Rewrite the records starting at the line containing "Select the Weapon label before Weapon 1" and ending at the line containing "Action: [x=1057, y=192]", requests included, and adjust every coordinate in the answers by -49.
-*-*-
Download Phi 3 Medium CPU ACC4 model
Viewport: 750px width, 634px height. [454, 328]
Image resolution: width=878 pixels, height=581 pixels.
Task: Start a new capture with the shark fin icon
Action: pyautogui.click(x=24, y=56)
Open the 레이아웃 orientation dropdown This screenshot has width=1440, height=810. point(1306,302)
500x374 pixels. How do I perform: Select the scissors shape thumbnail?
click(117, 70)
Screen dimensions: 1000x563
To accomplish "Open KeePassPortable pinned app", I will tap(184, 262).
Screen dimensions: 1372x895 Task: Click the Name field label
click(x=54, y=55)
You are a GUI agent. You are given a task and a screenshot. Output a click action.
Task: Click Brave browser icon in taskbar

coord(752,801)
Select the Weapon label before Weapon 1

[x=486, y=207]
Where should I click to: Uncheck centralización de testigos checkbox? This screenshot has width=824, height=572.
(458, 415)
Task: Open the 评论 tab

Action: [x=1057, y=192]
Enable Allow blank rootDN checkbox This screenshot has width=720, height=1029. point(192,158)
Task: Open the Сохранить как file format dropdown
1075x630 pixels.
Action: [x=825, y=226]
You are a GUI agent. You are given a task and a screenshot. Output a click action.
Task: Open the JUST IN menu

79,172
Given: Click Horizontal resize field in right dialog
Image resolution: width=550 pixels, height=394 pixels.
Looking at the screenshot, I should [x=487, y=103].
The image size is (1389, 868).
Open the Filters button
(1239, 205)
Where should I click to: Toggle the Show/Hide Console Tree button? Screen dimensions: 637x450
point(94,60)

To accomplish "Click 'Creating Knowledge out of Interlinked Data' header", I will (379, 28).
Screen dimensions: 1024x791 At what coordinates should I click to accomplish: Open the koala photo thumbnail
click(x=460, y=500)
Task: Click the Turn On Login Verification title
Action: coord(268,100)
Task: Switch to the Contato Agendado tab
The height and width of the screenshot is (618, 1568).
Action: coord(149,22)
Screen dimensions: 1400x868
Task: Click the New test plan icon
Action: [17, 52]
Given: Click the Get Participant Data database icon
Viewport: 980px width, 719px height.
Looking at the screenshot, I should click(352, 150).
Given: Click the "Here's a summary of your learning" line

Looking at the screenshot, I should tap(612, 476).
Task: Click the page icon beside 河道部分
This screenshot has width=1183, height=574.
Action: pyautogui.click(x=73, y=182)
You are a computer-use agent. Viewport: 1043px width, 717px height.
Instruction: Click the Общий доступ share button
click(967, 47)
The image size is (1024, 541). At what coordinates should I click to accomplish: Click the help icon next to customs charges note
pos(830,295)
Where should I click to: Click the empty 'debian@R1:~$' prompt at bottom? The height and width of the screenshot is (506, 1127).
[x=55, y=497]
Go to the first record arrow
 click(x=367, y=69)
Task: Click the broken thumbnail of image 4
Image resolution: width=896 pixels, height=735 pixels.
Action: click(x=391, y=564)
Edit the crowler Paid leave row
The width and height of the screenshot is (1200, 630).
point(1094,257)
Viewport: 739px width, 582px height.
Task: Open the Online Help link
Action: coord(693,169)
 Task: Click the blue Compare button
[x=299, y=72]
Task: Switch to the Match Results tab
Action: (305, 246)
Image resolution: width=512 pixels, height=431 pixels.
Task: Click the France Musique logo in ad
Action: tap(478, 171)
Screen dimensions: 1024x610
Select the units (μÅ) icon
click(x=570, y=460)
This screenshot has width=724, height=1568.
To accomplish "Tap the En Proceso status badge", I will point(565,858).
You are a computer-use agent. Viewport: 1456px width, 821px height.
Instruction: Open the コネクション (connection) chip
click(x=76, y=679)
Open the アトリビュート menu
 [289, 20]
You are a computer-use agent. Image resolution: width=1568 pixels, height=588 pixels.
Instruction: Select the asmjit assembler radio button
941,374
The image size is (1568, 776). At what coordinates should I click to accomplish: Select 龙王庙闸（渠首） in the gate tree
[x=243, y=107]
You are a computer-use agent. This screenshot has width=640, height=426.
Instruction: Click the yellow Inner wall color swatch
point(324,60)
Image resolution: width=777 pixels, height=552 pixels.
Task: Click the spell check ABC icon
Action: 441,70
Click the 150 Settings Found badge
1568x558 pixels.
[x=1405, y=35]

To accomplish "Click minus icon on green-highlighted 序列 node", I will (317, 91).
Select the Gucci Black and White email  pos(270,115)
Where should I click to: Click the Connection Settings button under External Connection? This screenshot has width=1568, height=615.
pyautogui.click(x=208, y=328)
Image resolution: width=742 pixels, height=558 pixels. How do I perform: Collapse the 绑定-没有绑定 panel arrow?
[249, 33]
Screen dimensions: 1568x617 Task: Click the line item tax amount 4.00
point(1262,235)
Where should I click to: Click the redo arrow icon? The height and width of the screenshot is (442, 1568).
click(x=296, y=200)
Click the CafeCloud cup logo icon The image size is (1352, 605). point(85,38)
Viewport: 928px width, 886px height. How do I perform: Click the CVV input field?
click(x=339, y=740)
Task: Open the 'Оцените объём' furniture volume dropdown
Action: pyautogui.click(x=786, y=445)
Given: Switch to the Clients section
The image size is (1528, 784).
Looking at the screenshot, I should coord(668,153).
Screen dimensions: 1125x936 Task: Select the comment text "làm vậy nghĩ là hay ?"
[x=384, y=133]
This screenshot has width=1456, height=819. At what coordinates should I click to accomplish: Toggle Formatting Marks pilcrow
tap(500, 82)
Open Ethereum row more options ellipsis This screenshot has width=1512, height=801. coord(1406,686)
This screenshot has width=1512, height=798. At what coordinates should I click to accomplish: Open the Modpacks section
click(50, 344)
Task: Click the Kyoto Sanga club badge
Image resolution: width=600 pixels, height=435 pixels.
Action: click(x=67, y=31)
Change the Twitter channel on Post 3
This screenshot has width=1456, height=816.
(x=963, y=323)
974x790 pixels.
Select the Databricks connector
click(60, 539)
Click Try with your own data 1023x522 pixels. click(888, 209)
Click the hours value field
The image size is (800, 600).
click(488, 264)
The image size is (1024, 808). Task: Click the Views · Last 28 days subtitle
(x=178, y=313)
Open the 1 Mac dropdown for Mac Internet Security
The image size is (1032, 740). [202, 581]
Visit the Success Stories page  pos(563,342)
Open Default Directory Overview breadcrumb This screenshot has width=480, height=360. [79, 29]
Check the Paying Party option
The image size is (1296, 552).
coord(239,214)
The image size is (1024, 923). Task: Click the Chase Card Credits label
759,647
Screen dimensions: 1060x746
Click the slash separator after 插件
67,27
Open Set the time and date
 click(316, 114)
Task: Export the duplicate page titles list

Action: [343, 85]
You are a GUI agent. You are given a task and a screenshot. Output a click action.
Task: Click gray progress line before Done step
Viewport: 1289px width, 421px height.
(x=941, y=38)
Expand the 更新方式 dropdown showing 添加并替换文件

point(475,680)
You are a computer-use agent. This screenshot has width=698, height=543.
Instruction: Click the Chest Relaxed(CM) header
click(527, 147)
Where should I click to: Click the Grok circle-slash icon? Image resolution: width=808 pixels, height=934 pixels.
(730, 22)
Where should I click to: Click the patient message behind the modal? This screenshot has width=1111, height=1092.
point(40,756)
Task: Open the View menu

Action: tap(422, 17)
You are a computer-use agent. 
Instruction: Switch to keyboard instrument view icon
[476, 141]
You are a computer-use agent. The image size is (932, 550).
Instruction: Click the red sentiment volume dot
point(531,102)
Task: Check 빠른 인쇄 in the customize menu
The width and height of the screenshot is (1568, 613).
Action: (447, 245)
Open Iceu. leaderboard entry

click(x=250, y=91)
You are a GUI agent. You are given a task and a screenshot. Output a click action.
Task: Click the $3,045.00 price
-*-*-
- Exercise answer -
Select the Weapon label before Weapon 1

[x=437, y=158]
Where should I click to: Uncheck centralización de testigos checkbox? This screenshot has width=824, height=572.
(409, 366)
Task: Open the 评论 tab

Action: [x=1008, y=143]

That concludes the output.